Timely health topics are also very important for booking podcasts. Clients should be sure they stay focused on the subject of the podcast episode when they are talking to the host. As opposed to broadcast segments, podcast hosts are able to sit down and talk to an expert about their new book for an extended amount of time. They want the information to come across to the listener as conversational while still being informative. A host will often prompt the guest to talk about their new book or mention it when introducing them at the beginning of the episode. Guests can also organically mention their book in their response to a host’s question like “In chapter 3 of my new book, I discuss how friends and family can approach a loved one with a substance use disorder…” Podcasts are another good place for clients to speak to their personal experience with a health issue so listeners can see how they overcame it and consider how the expert’s book might help them do the same.
Regardless of a client’s area of expertise, it is important for them to consider how they can best serve the audience base for the media outlets where they would like to be covered. They can work with their publicist on pitching timely information that journalists are seeking. A good publicity partnership goes a long way in a campaign. As a client, make sure you keep open lines of communication with your publicist on timely and trending information. You will see the result of these efforts in your campaign and well after as traffic is driven to your website and people seek out your expertise.
Lydia Rasmussen holds an M.A. in Publishing and Writing from Emerson College and a B.A. in English from Endicott College.

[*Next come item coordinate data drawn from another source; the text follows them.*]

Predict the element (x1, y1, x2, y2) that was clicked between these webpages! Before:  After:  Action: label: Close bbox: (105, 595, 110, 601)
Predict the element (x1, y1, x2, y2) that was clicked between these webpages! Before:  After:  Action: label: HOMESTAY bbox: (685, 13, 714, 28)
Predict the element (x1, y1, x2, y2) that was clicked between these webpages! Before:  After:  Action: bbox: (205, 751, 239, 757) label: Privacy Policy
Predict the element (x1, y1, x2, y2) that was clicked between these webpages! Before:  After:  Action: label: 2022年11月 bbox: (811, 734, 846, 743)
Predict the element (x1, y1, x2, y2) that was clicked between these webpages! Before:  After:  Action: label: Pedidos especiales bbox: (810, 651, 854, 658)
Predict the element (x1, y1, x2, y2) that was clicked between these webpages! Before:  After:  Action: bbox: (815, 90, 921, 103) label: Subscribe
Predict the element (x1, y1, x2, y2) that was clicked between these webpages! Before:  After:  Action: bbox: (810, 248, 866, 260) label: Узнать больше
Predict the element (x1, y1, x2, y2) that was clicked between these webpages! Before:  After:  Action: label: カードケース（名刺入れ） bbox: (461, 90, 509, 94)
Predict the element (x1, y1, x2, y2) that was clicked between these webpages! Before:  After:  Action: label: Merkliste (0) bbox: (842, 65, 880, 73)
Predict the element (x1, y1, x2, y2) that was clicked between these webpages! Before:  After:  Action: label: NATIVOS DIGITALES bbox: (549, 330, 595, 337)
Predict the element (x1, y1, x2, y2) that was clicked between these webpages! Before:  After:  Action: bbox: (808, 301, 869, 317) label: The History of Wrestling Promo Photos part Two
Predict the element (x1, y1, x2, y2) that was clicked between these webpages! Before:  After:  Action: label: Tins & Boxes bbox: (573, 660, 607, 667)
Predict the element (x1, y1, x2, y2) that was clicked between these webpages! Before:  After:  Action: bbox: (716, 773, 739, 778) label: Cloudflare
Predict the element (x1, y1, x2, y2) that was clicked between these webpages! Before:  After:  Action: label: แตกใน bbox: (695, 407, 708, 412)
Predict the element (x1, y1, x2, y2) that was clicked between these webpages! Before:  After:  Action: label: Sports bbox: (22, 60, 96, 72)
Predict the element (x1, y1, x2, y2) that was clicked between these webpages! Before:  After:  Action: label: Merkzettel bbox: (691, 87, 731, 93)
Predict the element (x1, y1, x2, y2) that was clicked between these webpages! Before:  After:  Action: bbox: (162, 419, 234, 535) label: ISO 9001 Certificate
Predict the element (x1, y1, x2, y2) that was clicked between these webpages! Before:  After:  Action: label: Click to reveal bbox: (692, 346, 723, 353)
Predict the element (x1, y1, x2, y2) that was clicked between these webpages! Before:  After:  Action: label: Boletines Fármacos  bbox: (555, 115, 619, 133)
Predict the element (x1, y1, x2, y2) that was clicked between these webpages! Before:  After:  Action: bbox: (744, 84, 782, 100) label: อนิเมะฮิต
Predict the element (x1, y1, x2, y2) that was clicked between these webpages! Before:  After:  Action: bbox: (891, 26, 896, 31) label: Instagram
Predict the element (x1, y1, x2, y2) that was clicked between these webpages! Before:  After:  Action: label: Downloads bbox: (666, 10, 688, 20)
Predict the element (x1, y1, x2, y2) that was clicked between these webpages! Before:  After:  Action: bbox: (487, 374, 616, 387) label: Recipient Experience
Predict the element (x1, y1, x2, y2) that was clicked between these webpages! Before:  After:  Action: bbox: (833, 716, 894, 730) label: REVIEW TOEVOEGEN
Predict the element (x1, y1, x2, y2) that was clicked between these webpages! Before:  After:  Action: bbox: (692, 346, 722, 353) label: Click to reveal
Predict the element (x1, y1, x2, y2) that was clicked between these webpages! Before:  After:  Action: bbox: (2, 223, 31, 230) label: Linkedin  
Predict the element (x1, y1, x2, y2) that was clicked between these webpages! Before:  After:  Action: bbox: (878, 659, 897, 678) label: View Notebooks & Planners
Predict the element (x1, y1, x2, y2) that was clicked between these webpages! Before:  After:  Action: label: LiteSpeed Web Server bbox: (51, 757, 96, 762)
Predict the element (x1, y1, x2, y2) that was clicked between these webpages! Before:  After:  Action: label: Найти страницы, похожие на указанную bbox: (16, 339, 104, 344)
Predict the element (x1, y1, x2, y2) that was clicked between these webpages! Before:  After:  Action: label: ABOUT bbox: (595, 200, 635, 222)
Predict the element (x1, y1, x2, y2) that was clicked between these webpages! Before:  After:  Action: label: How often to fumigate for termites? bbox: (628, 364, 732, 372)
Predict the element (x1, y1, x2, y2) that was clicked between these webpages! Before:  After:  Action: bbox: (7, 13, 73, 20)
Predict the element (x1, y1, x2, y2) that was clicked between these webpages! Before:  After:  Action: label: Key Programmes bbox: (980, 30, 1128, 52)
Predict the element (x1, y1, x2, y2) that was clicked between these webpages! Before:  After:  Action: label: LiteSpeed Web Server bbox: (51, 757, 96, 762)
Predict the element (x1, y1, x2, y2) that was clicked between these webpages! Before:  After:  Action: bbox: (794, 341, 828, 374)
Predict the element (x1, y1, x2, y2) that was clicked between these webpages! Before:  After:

She began her publishing career with an internship at The Quarto Group publishing house in 2017 and has continued to work in marketing and publicity ever since. As a Book Publicist, she focuses heavily on health, wellness, cooking, and fiction titles, securing placements at media outlets such as Good Day Chicago, CNN Health, MindBodyGreen, Well+Good, Oprah Daily, and CNBC Make It, among others. She has worked with clients such as Mayo Clinic Press Kids, Clinical Psychologist Dr. Monica Vermani, Addiction Specialists, Dr. Peg O’Connor and Dr. Laura Petracek as well as Mindset and Wellness expert, Sonia Jhas. Lydia lives in New Hampshire with her cat, dog, and chickens. In her spare time, she enjoys baking, caring for her houseplants, and meeting with her J.R.R. Tolkien writing group.